Vedder Price

Vedder Thinking | Articles What Is a "Vessel"?

Newsletter/Bulletin

On January 15, 2013, the United States Supreme Court issued its decision in Lozman v. City of Riviera Beach, Fla.,1 which examined one of the most fundamental questions in vessel finance – what is a vessel? This decision is of great importance to vessel financiers for many reasons, but perhaps the most important of these reasons is that a watercraft’s status as a “vessel” is critical to its eligibility for documentation and imposition of a preferred mortgage, which is the primary vehicle for financing vessels in the United States and elsewhere in the world.2

In its decision, the Court analyzed the proper factors to consider in applying the definition of “vessel” found in the Rules of Construction Act:3

The word “vessel” includes every description of watercraft or other artificial contrivance used, or capable of being used, as a means of transportation on water.4

This definition of “vessel,” which is commonly referred to as the default definition, applies throughout the U.S. Code, except where a different definition is set forth for a specific purpose. As neither the Vessel Documentation Act nor CIMLA sets forth a different definition, the default definition applies for purposes of determining whether a watercraft is eligible for documentation and imposition of a preferred mortgage.

Facts of the Case

The watercraft under scrutiny in Lozman was a non- self-propelled, homemade floating structure comprised of a plywood hull with bilge space and a deck capped with a house constructed with land-based materials, including French doors and windows, and containing everyday household appliances. The craft was secured by rope in a public marina in the City of Riviera Beach, Florida and connected to shore-side utilities by an extension cord and a garden hose. The Court observed that nothing about the structure was of marine quality, although it had been towed over water long distances twice during a seven-year period. As the result of disputes with Mr. Lozman, the City of Riviera Beach arrested the craft on alleged maritime lien claims for failure to pay dockage fees. The District Court held that Mr. Lozman’s structure was a vessel, and the Eleventh Circuit Court of Appeals affirmed, whereupon the structure was ordered sold at auction to the municipal claimant, which destroyed the craft after unsuccessful efforts to sell or donate it.
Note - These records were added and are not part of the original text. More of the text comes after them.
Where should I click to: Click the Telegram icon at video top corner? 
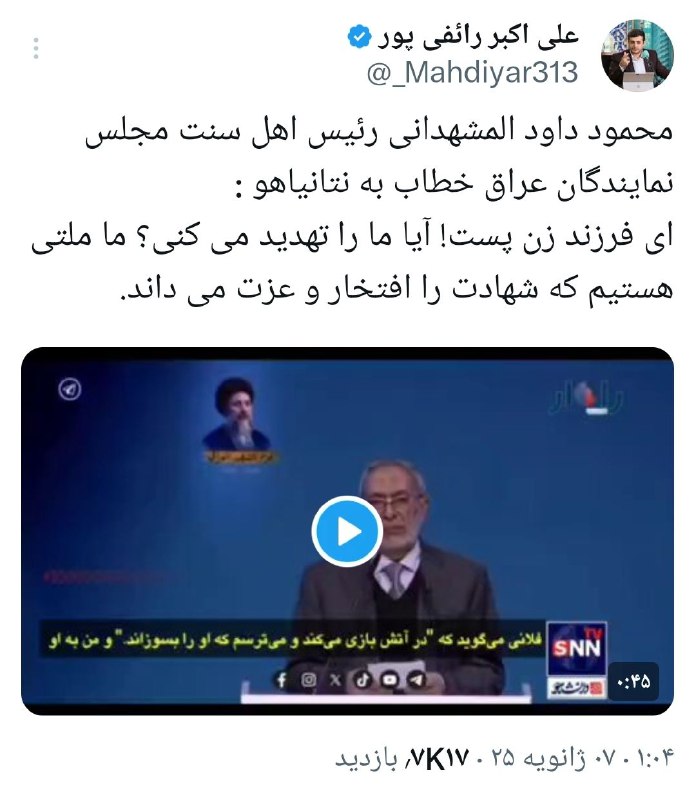[70, 389]
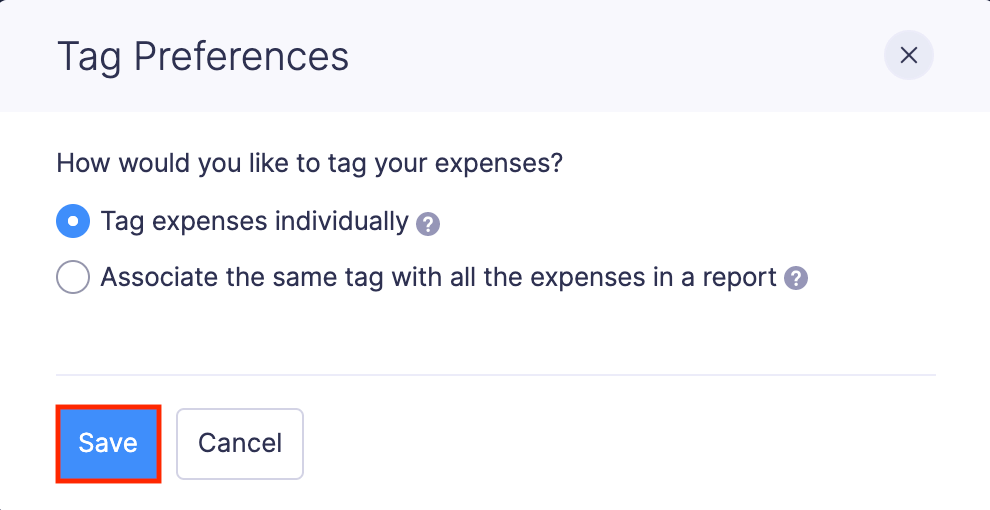Select the Tag expenses individually radio button

pos(73,222)
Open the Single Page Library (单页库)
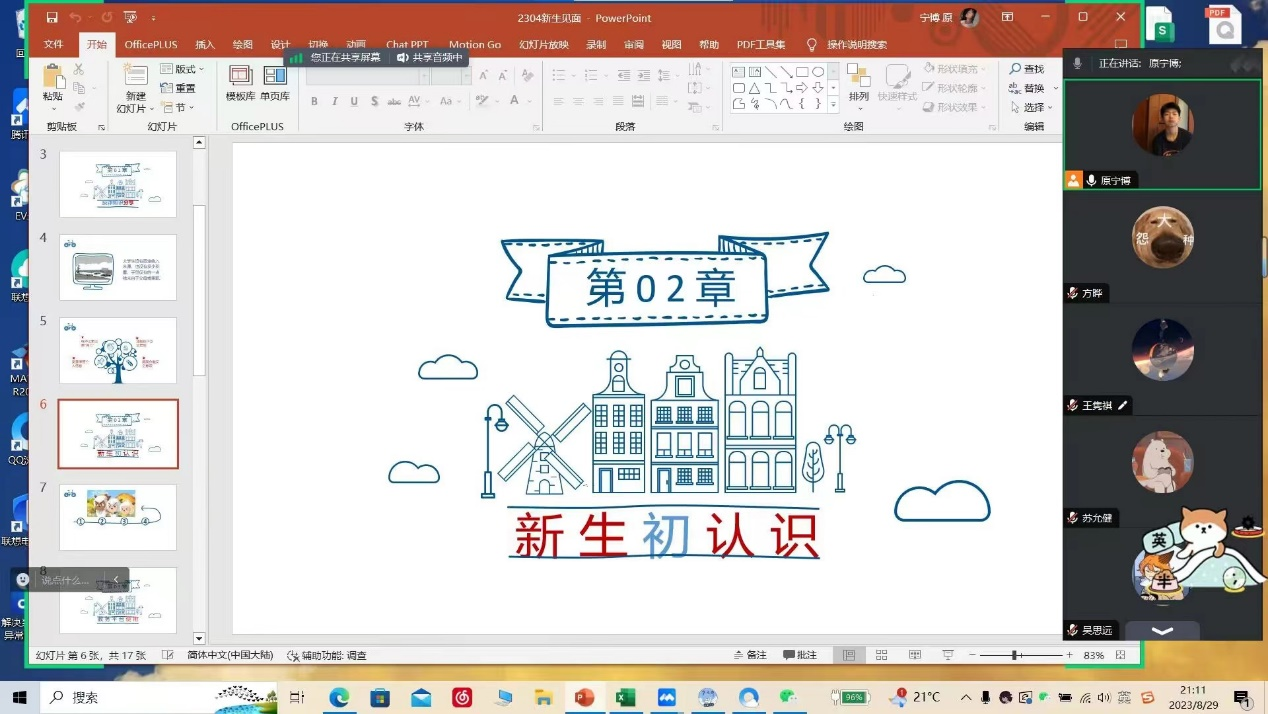 [275, 76]
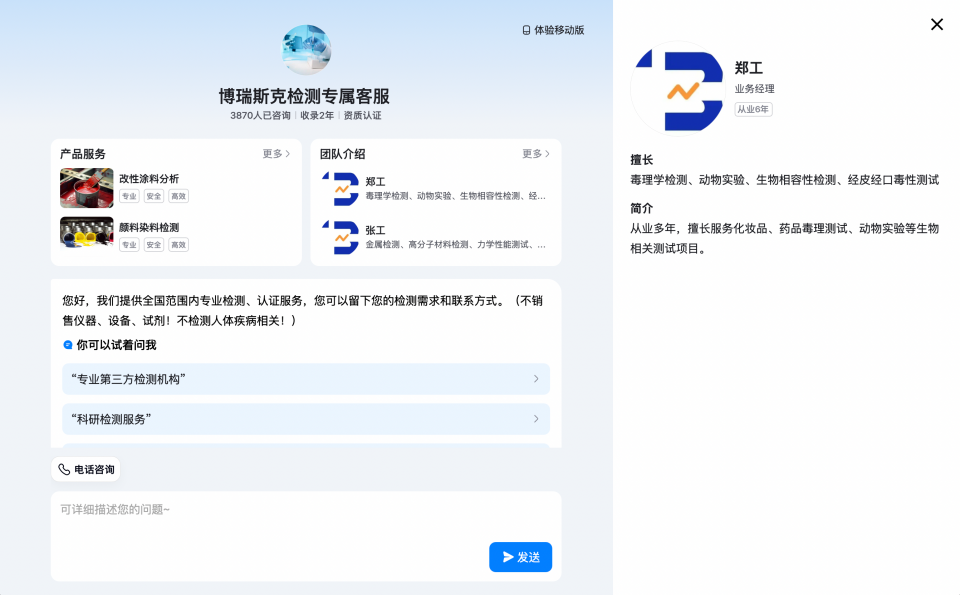The image size is (960, 595).
Task: Open the 改性涂料分析 product thumbnail
Action: click(x=86, y=188)
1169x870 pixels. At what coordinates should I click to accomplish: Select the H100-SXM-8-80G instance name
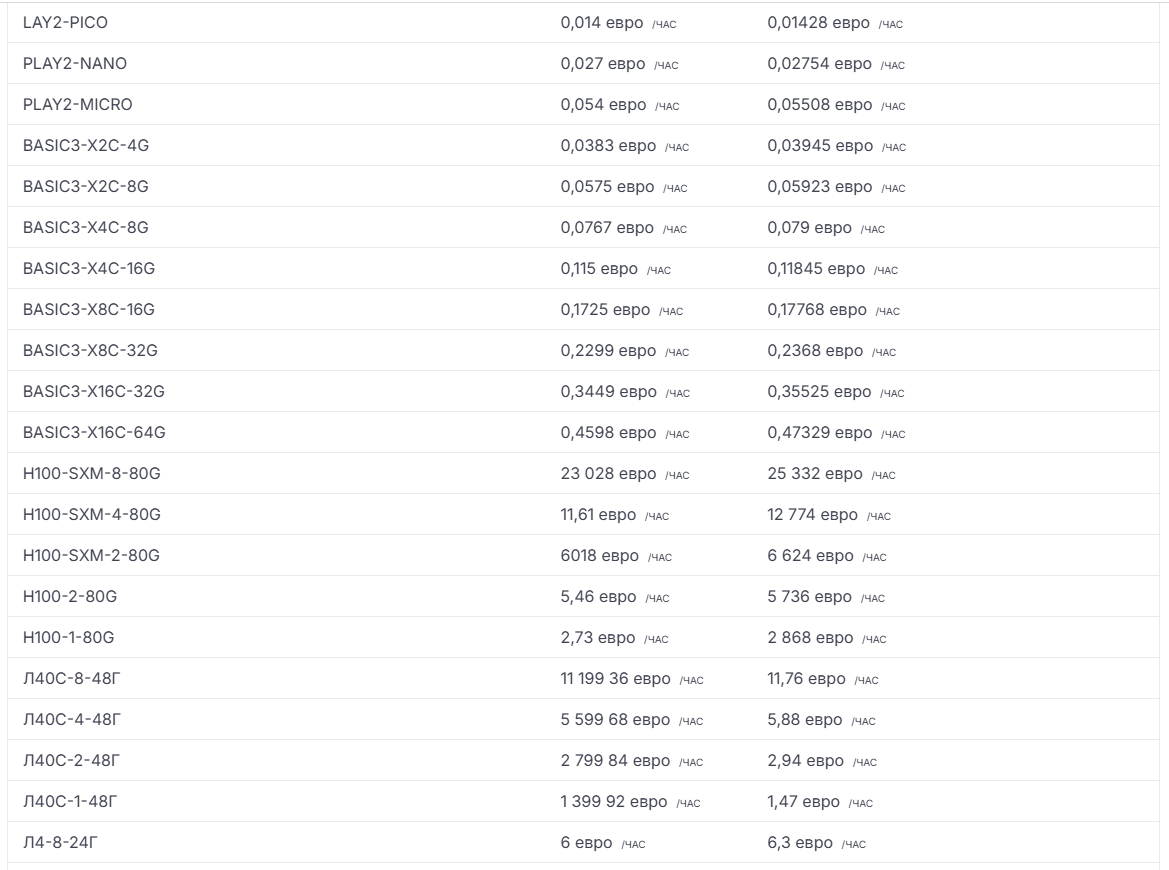(x=91, y=474)
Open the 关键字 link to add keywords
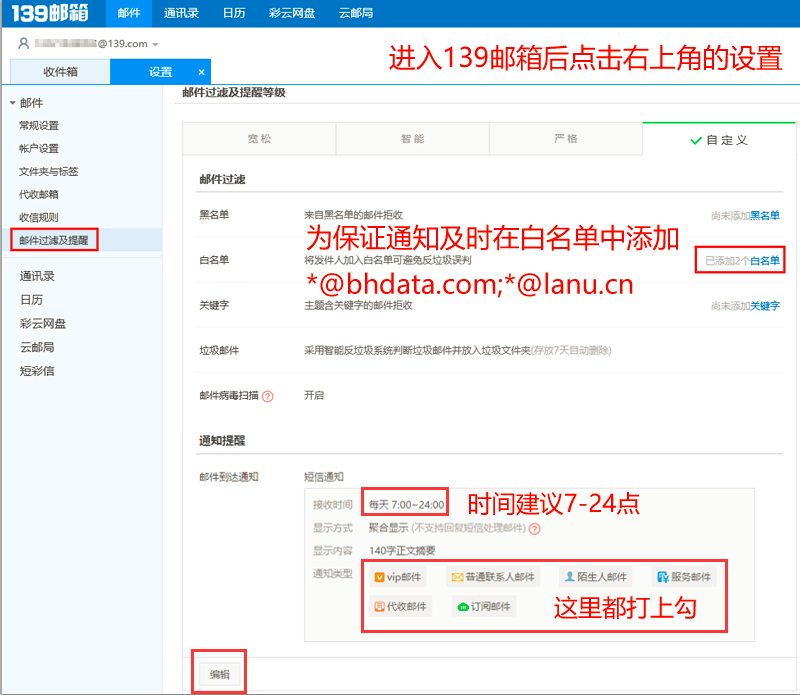 (765, 306)
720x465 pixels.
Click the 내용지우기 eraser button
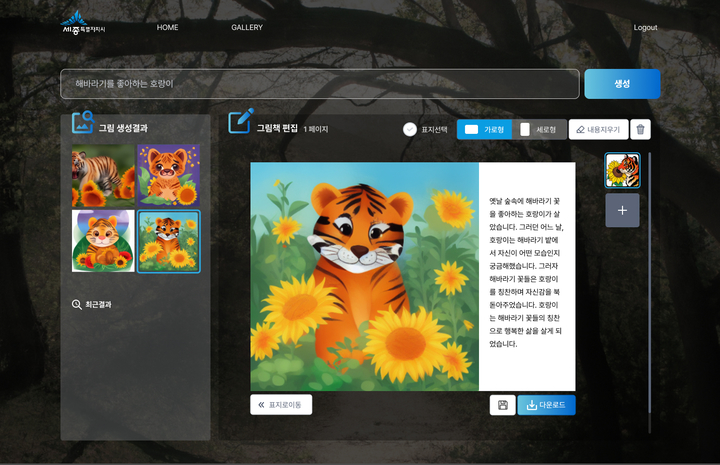pyautogui.click(x=598, y=129)
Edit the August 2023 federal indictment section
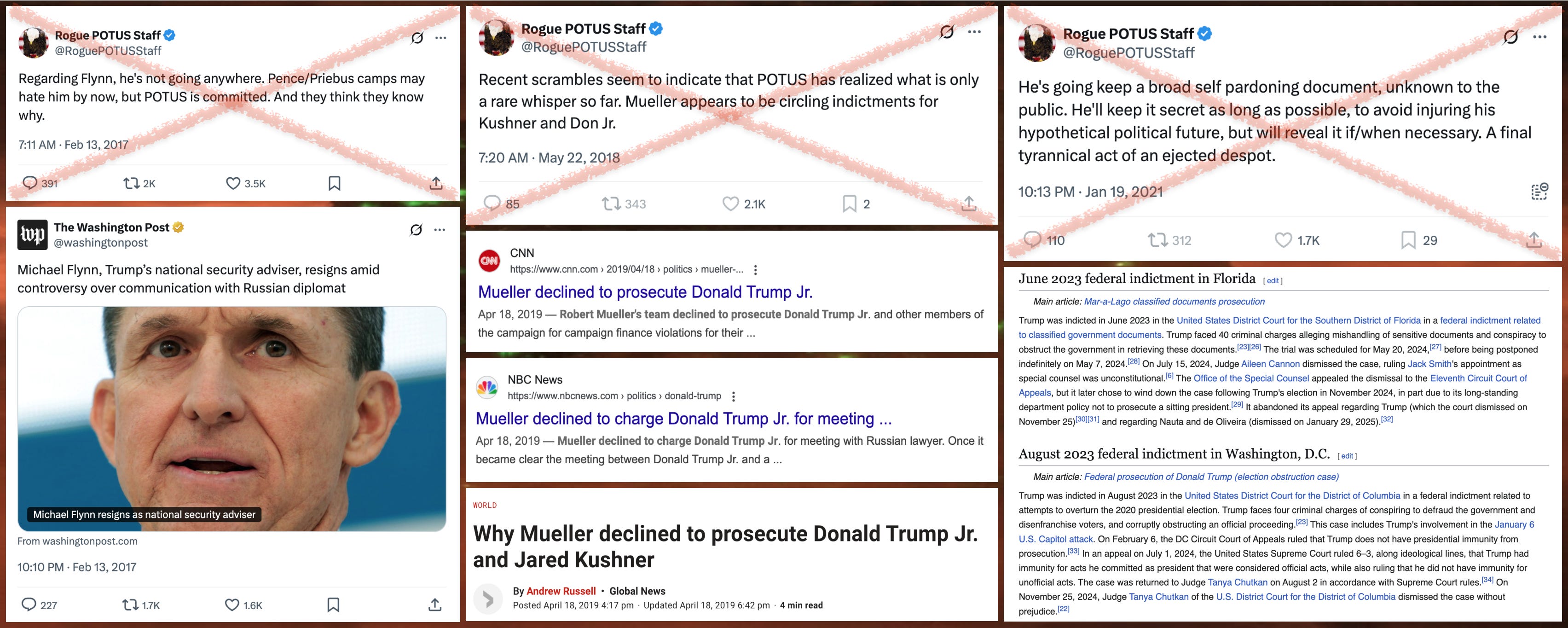1568x628 pixels. point(1347,456)
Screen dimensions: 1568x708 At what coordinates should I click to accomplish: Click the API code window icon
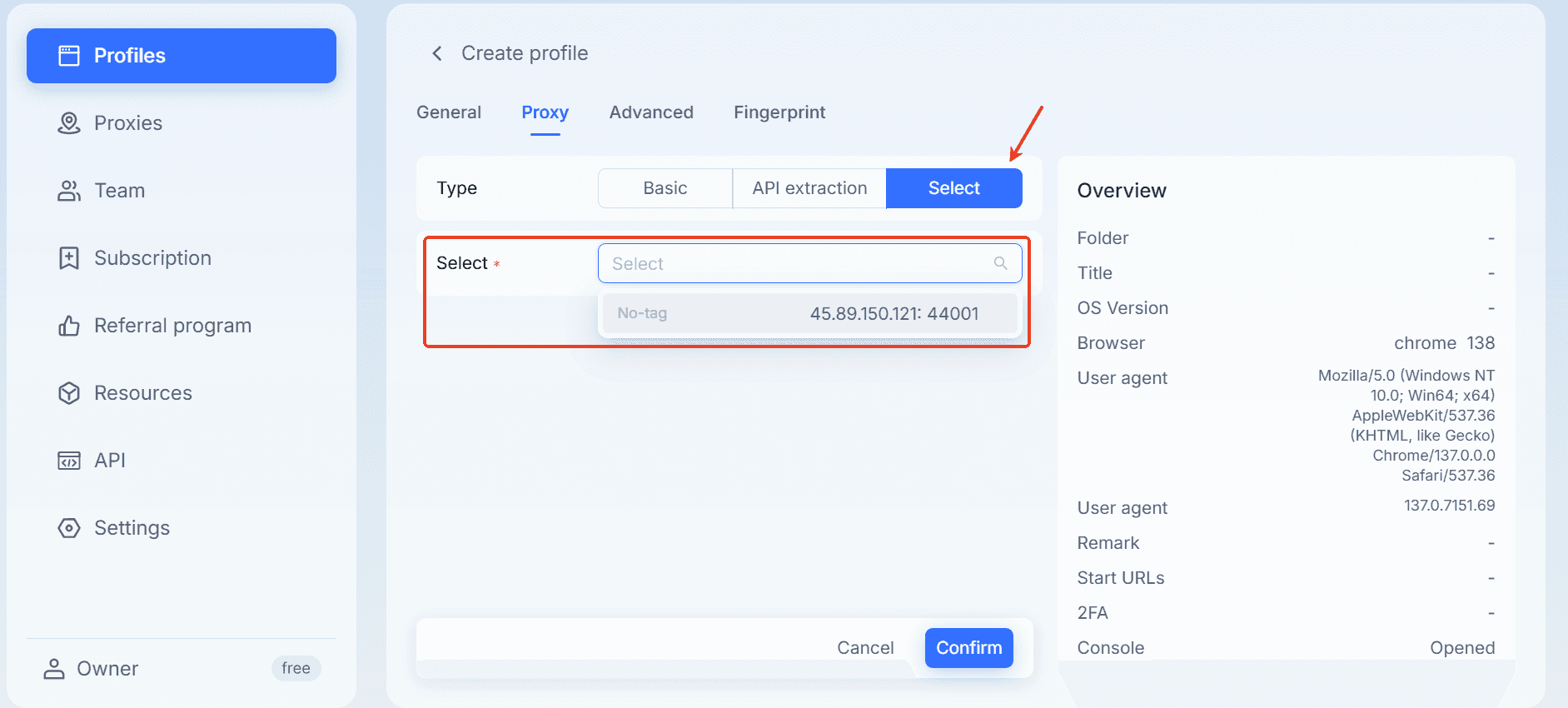(69, 461)
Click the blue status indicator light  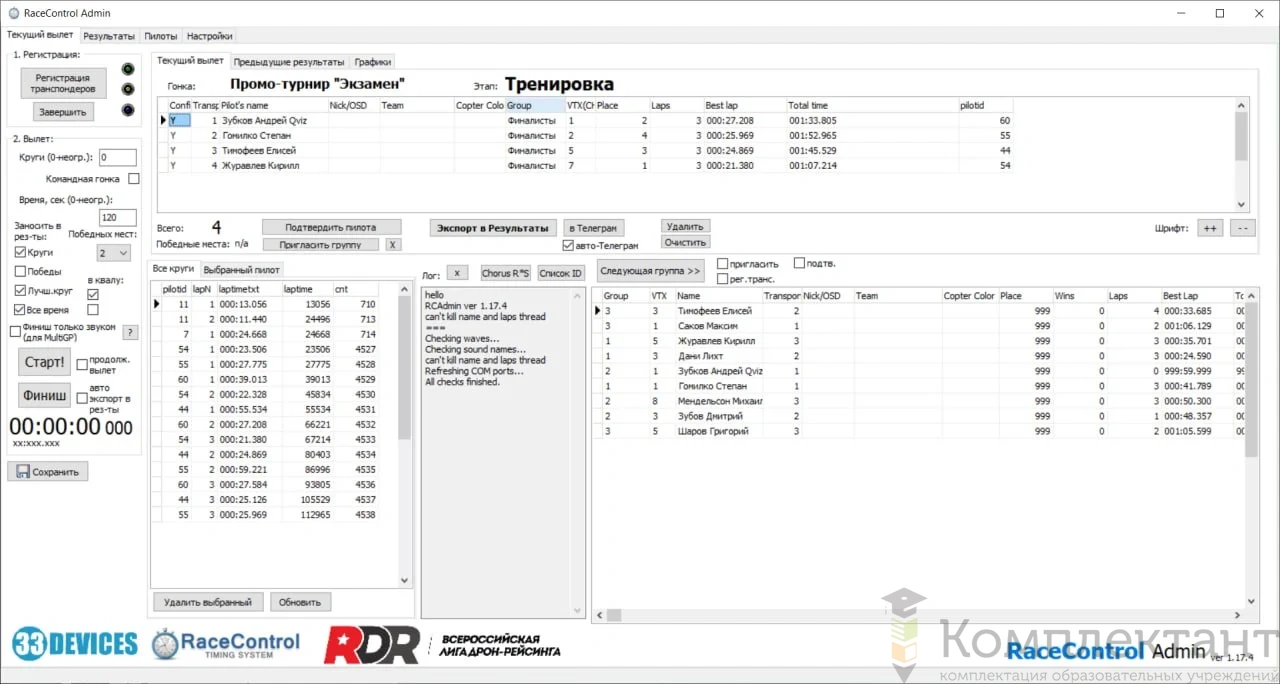127,110
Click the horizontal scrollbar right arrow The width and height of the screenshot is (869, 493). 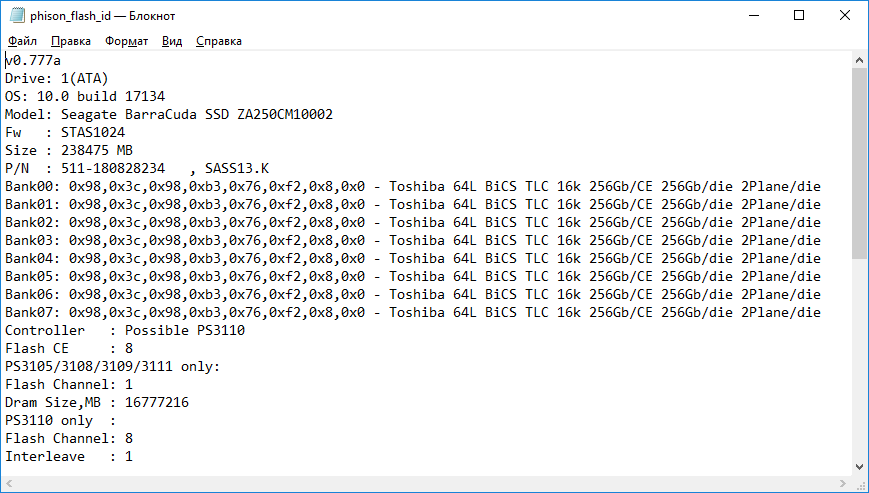click(x=843, y=484)
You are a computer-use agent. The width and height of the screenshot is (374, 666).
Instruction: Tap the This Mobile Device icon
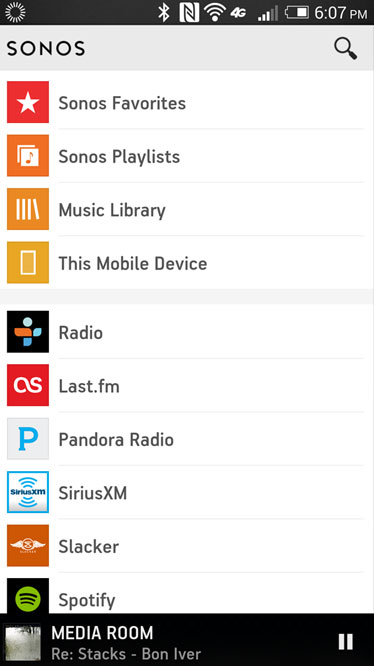pos(28,263)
Mr. Lozman petitioned for certiorari on the basis that the arrest and sale of his floating structure was wrongful in that the structure was a floating home and not a “vessel” and therefore could not be arrested or sold in an in rem action, as there was no admiralty jurisdiction. The Court granted certiorari to resolve conflicts among the federal circuits on the proper factors to be considered in applying the statutory definition of “vessel.” The gaming industry and two floating home associations, among others, submitted briefs amici curiae in support of Mr. Lozman’s position. A labor union, a large group of law professors, the National Marine Bankers Association and the Maritime Law Association of the U.S. (MLA) submitted amici briefs in support of the City of Riviera Beach. Vedder Price New York shareholders Francis X. Nolan, III and John C. Cleary authored the amicus curiae brief in the case on behalf of the MLA.5

The Court's Opinion

Justice Breyer wrote the Court’s opinion, joined by six other justices, reversing the Eleventh Circuit and holding that Lozman’s structure was not a “vessel” within the meaning of the Rules of Construction Act. Justice Sotomayor, joined by Justice Kennedy, filed a dissenting opinion. Although the Court and the dissent agreed that not everything that floats is a vessel, they disagreed on the interpretation of the statutory definition. The majority opinion focused specifically on the meaning of the phrase “capable of being used” and referred to a series of cases as possibly being read to support the just-discredited “anything that floats” approach. While not expressly overruling the holdings of these decisions, the majority at least cast doubt on this series of cases, which had been considered settled law on various classes of waterborne structures.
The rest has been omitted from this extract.